獣1「きっと何かの魔法だ‼止めてやる!っつ、なんだこれ、体が動かない‼」

獣2「まるで、縛られているようだ‼」

動けない獣人ビーストラー達の合間を縫って、少女は進む。

獣8「ルル!何で行くの?!」

母の声が悲痛に叫んだ。

ル「ママ!何でかわからないの‼体が勝手に動くの‼」

獣8「‼」

そしてついに、ルルはクレナイの足下にたどり着いた。

ク「よっこらせっと。」

クレナイは牢の中の何もないはずのところに腰を下ろす。

まるで、椅子でも有るかのように。

ルルを膝の上に乗せて座らせ獣人ビーストラー達を見据えた。

そして次の瞬間、右手の指を銃のようにしてルルに向けた。

ク「…何しても何も言わないんですよね。」

クレナイが一言そう呟くと何かを察して獣人ビーストラー達の顔色が変わった。

獣1「おい!てめぇ何する気だ!」

獣2「その指、まさか!」

ク「…知ってますか?私達の国の軍は皆、魔力操作ソーサルが出来るんですよ。」

魔力操作ソーサルとは自分に流れる内なる魔力を魔法とは違い意図的に放出する方法のことであり、習得するには訓練を積まなければならない。
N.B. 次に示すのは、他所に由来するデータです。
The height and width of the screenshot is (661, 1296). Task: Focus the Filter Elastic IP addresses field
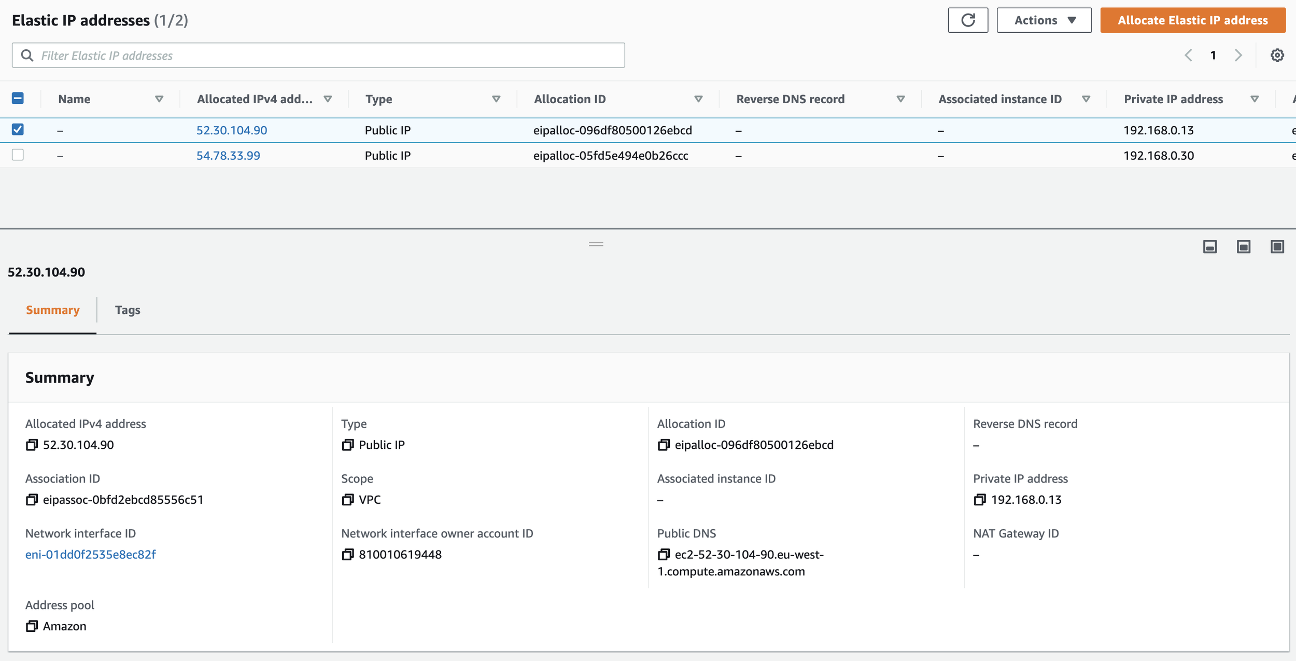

その一つとして魔力を指先に貯めて撃つという訓練がある。

クレナイも勿論、それが出来る。

そして今それをしようとしているのだ。

ク「この指先に溜まった魔力を放ったら、木っ端みじんでしょうね。」

クレナイは不敵な笑みを浮かべて言った。

そして、バンッと地下牢に銃声のような音が響いた。